This is an issue I'm going to be facing very soon - due to circumstances (now resolved) I've not been able to ride my bike for 10 years - and I got a new bike coming next week.
I'm seriously old, I'm relatively unfit - although have been told by medics that I'm 'pretty fit and very active' for my age - and have a dodgy leg! But I want to get
fitter. So it's a case of gradually - and I mean
gradually - (re)accustoming myself to the bike, while increasing my use of it - hence fitness - also very gradually.
After first checking the saddle's position and my leg extension/pedal position as described above, I intend to ride the bike for five minutes - yes you heard that right, five minutes. I shall ride to the end of the cul-de-sac, twice round the church carpark and back. I expect I'll want to slightly tweak the height of the saddle after that. The next day, IF there's no soreness, I plan to ride for a whopping ten minutes - to the church, wheel the bike over the road at the crossing, then along the cul-de-sac on the other side of the road, and back - with a couple of turns around the church car park on my way back if there's no discomfort! Then on the third day, I'm planning a BIG ADVENTURE. I'm going to ride to canal bridge number X, then along the canal to bridge X+1, where I'll leave the canal and ride back home - so about 15 mins of riding, with breaks to wheel the bike down and up, on and off the towpath.
The idea is to
never develop actual pain; discomfort may be expected and even tolerated, but not pain. Actual pain, in the early days, is a sign that you exerted/strained yourself too much, and you should back-pedal (haha!) a little. Of course once you have a basic degree of fitness and are accustomed to the bike, you can extend yourself and do more, as you'll be able to listen to your body better.

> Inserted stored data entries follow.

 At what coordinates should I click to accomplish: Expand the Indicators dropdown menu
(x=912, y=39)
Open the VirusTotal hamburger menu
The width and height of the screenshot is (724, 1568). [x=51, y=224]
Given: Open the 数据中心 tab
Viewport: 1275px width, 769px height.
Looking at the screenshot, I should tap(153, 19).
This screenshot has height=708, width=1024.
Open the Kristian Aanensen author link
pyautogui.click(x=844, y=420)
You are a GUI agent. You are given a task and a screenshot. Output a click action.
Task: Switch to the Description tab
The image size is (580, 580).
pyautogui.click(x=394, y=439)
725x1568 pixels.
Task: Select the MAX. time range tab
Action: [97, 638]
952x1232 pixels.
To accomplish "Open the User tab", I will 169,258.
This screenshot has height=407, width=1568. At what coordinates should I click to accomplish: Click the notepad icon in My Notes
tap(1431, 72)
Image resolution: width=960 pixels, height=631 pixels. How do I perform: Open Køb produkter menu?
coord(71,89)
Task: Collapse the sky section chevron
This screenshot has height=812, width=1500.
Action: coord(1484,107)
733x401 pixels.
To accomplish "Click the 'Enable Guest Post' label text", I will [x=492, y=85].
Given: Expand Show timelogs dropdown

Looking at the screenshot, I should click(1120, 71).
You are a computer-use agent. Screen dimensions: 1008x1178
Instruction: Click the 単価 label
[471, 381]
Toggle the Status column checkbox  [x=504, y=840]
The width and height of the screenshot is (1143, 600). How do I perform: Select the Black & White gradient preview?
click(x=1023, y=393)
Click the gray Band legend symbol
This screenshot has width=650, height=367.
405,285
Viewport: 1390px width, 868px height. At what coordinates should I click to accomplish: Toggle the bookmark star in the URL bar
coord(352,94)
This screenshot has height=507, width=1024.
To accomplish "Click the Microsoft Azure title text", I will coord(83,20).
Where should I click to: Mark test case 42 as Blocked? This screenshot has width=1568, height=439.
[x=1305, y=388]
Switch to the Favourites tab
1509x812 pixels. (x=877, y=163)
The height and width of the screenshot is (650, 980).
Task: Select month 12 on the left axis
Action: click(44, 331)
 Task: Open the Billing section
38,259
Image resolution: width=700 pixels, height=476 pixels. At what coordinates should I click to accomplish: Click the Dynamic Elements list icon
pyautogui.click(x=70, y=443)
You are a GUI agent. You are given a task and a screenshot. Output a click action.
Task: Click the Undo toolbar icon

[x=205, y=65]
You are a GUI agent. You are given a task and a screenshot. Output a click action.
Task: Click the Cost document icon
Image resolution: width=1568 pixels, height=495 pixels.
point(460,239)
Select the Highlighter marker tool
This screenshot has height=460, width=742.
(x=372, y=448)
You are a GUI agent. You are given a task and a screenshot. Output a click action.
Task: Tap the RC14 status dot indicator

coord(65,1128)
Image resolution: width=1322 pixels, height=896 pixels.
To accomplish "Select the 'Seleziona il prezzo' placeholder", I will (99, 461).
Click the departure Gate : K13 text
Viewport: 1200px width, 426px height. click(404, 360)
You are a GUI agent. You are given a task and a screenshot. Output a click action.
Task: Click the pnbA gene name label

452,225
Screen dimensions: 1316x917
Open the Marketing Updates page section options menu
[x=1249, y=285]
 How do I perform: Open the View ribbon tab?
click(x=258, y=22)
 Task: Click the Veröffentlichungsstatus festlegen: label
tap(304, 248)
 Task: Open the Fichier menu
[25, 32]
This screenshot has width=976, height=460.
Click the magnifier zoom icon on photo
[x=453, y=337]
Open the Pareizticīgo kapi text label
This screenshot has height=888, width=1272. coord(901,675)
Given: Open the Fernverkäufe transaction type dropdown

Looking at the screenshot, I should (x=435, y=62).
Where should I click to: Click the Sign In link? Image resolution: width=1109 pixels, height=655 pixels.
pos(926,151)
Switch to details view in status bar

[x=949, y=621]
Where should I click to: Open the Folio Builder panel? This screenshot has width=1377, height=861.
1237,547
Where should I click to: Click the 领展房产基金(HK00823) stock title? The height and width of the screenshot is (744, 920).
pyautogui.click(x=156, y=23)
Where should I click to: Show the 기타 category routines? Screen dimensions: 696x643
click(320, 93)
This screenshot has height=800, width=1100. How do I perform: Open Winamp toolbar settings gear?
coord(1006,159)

Given my age, I plan to continue increasing the time I ride in five or ten minute increments and once I'm up to 25 - 30 minutes (by the end of the first week) I'll start doing a longer ride, 45 mins - 1 hour, once or twice a week. I have
plans for the late summer/autumn ... Younger people could almost certainly increase this much faster - but I'd still say, don't go past the discomfort stage - you are supposed to be enjoying this!
It's also important that you don't forget to take care of your skin in the areas that come into contact with the saddle and that chafe against it and your clothing. It gets very sweaty and moist between you and the saddle - perfect conditions, whether you are male or female, for bacteria and fungi to set up home on abraded or tender skin and membranes - and that is most certainly
not wanted at any time of year and least of all at the beginning of summer! If you get soreness or tenderness in unexpected places - check your knicker seams as a first line of defence/prevention - it might be them!
All the best in getting going again and many happy cycling moments with the kids!